Purpose Despite differences in their underlying pathogenesis, the clinical outcomes, and prognosis of Pneumocystis jirovecii pneumonia (PCP) among infants with primary immunodeficiency (PID) and AIDS have not been examined.
Methods A retrospective analysis of infants < 2 years of age treated for PCP and admitted to two tertiary care hospitals between 1985 and 2003 was performed. Infants were classified as having either HIV infection or PID. PCP was diagnosed based on positive silver methionine staining of bronchoalveolar lavage fluid, open biopsy, or tracheal aspirate. Outcome measures included the development of respiratory failure, as defined intubation with mechanical ventilation.
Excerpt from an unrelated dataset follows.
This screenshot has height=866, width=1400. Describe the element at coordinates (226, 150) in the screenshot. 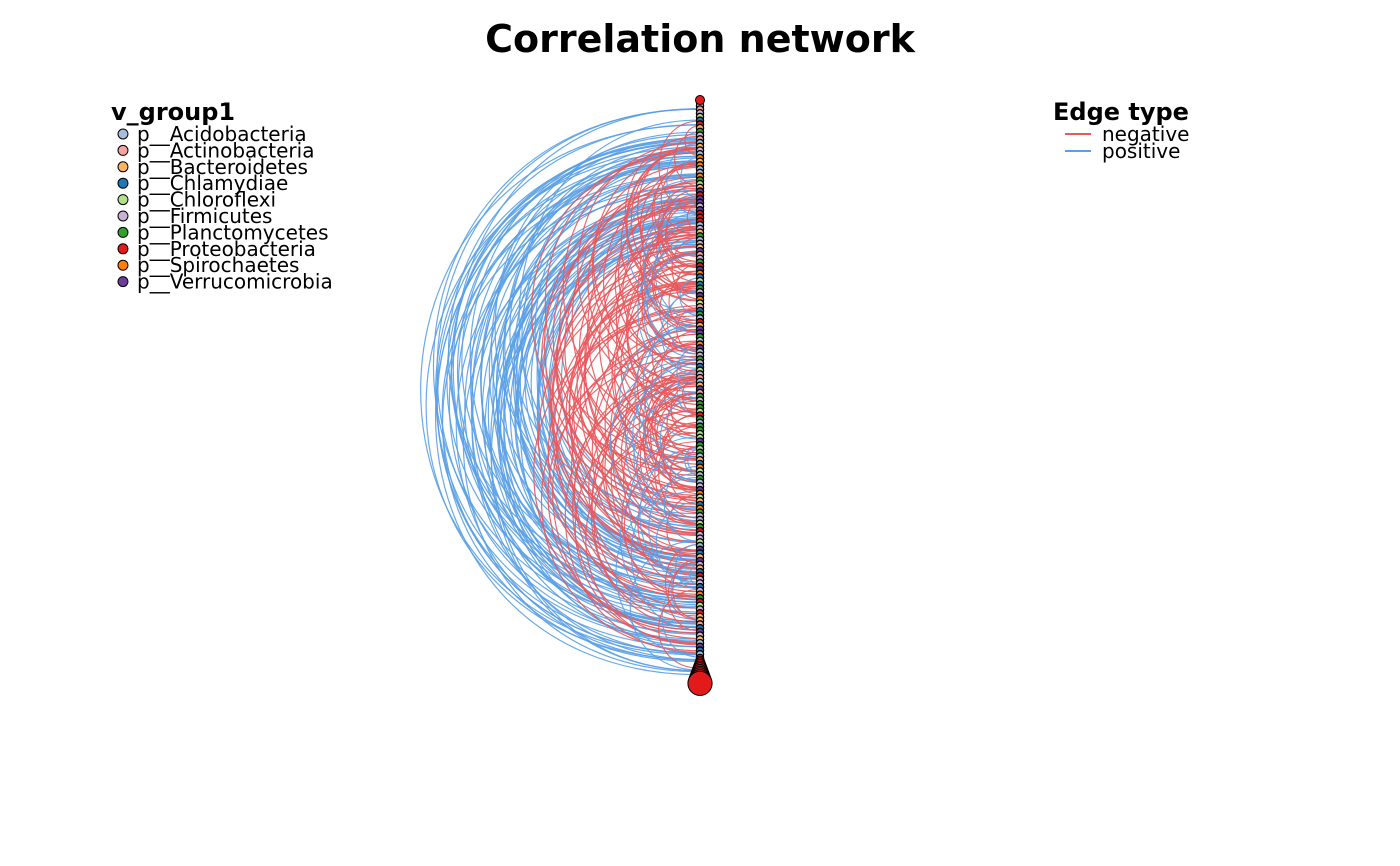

Results Thirty-seven children were evaluated, 10 with PID and 27 with AIDS. The two groups did not differ in mean age, 5.8 ± 3.5 mo in the HIV group compared to 6.9 ± 2.8 mo in PID (p = .17). The two groups were not different with respect to sex, race, or ethnicity. Total T cell counts were similar in the two groups (784 ± 1232 in the HIV group compared to 871 ± 2767 in the PID group, p = .86). Respiratory failure occurred more frequently in the HIV group (22/27) than in the PID group (2/10)(p = .003).
Conclusions PCP results in respiratory failure more often in infants with AIDS than infants with PID. While both groups are immune compromised, PCP and HIV co-infection results in a more robust inflammatory response and a higher overall pulmonary morbidity in infants with AIDS. PCP treatment in HIV-infected infants warrants more aggressive anti-inflammatory therapy than may be needed in the treatment of PCP in infants with PID.